In an ironic reversal of the concept of the philosopher's stone (the substance by which it was believed gold could be made from base metal), he founded the first national bank of issue in France that made money from paper on a previously unknown scale to revive the ailing economy. He formed the most powerful conglomerate the world had yet seen -- the Mississippi Company -- and encouraged unprecedented numbers of private investors to dabble in its shares. Once initial hesitation had been banished, investors from England, Germany, Holland, Italy, and Switzerland stampeded to Paris to play the markets, and share prices rose from 150 livres to 10,000 in a matter of months. In comparison, the best bull markets of the twentieth century, between 1990 and 1999, when the Dow Jones rose by 380 percent and the Nasdaq by 790 percent, seem paltry. Law sparked the world's first major stock-market boom, in which so many made such vast fortunes that the word "millionaire" was coined to describe them. Almost overnight he had become rich beyond expectation, a heroic figure, fêted throughout Europe, and promoted in recognition of his achievement to the position of France's financial controller -- the most powerful public position in the world's most powerful nation.

Pioneers, so they say, usually end up with arrows in their backs. In Law's case, enemies, inexperience, greed, and destiny conspired against his unconventional genius. The idea that money could be made from speculation rather than drudgery was printed indelibly on the popular consciousness. But having made their fortunes, many began to look for alternative investments, or to feel that paper was no long-term substitute for more traditional, tangible assets. When speculators began to cash in shares and withdraw paper funds to buy estates, jewels, or gold, or to speculate in other escalating foreign share markets, Law, hampered by jealous rivals, was unable to hold back the tide and the stock plummeted as rapidly as it had risen. People who rushed to the bank to convert paper back into coin found insufficient reserves and were left holding an asset that had become virtually worthless.

Over half a million people, equivalent to two-thirds of the entire population of the city of London at the time, claimed to have lost out as a result of John Law. Having sparked the first international stock-market boom, he had also sparked the first international bust. As loudly as he had been lauded a financial savior months earlier, he was branded a knave and ignobly demoted. Sadder, wiser, immeasurably poorer, he spent the rest of his life unsuccessfully trying to convince the world of his integrity, and that the idea behind his schemes was sound. His fall cast long shadows. It was eighty years before France dared again to try to introduce paper money to its economy. For years afterward history judged Law harshly. In the story of money, the chapter on his life embodies the perils of paper, the monumental significance of his economic foresight largely negated by his ultimate failure.

Today, if John Law or his critics could witness commerce conducted in any mall with credit cards, banknotes, and checks -- not a gold or silver coin in sight -- they would see, incontrovertibly, his vision achieved, but recognize also the same inherent weakness. The survival of any credit-based financial system still hinges on public confidence in a way that one based on gold does not.

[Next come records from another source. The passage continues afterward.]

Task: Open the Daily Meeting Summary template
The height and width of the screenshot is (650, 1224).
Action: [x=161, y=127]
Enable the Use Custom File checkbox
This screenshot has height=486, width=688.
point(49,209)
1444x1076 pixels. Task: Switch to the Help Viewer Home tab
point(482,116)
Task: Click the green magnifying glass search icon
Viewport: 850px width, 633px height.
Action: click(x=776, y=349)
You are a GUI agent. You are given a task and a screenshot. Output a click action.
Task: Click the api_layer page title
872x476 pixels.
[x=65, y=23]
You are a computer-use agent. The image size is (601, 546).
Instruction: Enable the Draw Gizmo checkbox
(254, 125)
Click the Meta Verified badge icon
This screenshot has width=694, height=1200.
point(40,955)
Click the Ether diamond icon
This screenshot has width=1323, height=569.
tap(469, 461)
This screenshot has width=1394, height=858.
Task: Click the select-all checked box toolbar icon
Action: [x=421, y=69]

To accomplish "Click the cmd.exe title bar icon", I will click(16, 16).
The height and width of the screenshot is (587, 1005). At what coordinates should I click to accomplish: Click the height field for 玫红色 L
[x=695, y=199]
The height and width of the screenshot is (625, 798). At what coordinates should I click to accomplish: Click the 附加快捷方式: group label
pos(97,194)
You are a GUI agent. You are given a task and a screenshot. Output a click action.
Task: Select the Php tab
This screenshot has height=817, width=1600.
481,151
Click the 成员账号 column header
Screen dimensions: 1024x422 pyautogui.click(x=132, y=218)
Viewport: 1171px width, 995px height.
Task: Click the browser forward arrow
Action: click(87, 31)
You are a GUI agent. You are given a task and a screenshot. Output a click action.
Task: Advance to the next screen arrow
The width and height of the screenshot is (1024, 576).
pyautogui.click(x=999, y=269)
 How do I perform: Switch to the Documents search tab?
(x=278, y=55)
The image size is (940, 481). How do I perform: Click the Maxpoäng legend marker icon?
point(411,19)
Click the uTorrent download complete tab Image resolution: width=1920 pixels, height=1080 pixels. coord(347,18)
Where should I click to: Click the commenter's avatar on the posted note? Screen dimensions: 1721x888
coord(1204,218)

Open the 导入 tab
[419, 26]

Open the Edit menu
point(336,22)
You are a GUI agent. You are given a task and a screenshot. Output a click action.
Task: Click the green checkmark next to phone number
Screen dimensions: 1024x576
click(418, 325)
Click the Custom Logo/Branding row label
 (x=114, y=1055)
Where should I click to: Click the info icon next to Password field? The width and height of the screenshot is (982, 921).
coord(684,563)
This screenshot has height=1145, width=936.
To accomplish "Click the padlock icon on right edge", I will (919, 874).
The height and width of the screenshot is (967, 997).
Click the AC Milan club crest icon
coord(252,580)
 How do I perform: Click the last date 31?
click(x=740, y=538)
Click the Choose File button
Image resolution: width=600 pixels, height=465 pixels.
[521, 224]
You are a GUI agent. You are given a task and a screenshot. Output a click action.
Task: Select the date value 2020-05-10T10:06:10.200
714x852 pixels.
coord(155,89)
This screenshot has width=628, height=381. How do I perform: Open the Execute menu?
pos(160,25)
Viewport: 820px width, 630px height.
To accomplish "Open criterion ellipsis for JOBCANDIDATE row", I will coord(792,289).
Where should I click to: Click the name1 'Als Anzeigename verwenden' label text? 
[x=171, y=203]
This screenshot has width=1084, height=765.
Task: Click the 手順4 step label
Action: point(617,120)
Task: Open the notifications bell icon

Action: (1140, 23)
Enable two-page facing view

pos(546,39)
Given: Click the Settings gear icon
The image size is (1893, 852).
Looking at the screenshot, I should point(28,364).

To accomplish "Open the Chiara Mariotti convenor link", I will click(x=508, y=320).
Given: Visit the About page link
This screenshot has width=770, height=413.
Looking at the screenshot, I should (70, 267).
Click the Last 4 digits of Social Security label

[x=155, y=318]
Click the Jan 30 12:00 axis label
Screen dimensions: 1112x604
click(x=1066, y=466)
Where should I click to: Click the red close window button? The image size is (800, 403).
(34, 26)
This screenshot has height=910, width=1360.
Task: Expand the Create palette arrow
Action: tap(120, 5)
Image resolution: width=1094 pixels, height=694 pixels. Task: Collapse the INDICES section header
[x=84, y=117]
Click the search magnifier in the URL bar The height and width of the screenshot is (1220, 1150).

Spectacular financial breakdowns have peppered history ever since the advent of paper credit.

The American investment guru Warren Buffett once said, "If history books were the key to riches the Forbes 400 would consist of librarians." Nevertheless, three centuries after John Law delighted, then devastated investors in his Mississippi stock, an age of comparably varied and ambitious financial innovation unfolds -- witness the introduction of the euro, the opportunity to trade shares on the Internet, and a panoply of monetary instruments, from foreign-currency mortgages to inventive use of derivatives in equity, bond, and currency markets. In such a world Law's story still holds uncanny relevance.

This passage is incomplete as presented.